Through a series of thought–provoking articles, Wind, Life, Health: Anthropological and Historical Perspectives examines people s intimate relationships with the wind. Seeking a balance between detailed ethnography and broad theoretical insights, the editors have gathered a diverse group of contributors whose works illustrate the similar patterns of human/wind relationships across cultures hunters and gatherers in the polar regions, inhabitants of the Malaysian rain forest, Andaman Islands, ancient India, China, Greece, Muslim East Africa, Victorian England, and mountain–dwelling Swiss. We discover how people through history have grappled physically and conceptually with winds and spirits, and how it affected their practice.
Like a breath of fresh air, this pioneering work will lead to a deeper understanding of the ways in which our experience of the wind has influenced our awareness and understanding of the world, and continues to shape our culture.
Introduction (Chris Low and Elisabeth Hsu).
1. Earth, sky, wind, and weather (Tim Ingold).
2. Wafting on the wind: smell and the cycle of spirit and matter (David Parkin).
3. Blowing ′cross the crest of Mount Galeng : winds of the voice, winds of the spirits (Marina Roseman).
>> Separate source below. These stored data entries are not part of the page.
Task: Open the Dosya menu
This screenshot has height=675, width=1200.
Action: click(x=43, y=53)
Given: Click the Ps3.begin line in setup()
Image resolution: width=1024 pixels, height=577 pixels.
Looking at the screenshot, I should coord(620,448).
4. Khoisan wind: hunting and healing (Chris Low).
5. Time to move: winds and the political economy of space in Andamanese culture (Vishvajit Pandya).
6. The bodily winds in ancient India revisited (Kenneth G. Zysk).
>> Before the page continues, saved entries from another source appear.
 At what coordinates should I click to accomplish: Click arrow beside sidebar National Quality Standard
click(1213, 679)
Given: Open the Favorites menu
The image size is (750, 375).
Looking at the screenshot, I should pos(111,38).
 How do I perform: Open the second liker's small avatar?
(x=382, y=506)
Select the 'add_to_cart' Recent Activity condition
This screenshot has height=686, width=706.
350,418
7. The experience of wind in early and medieval Chinese medicine (Elisabeth Hsu).
8. Pneuma between body and soul (Geoffrey Lloyd).
9. Gruff boreas, deadly calms: a medical perspective on winds and the Victorians (Vladimir Jankovic).
10. An ill wind: the Foehn in Leukerbad and beyond (Sarah Strauss).
Chris Low, a postdoctorate at Oxford, holds an ESRC Research Fellowship and is currently involved with research on the changing relationships between animals, Bushmen, and Bushman medicine.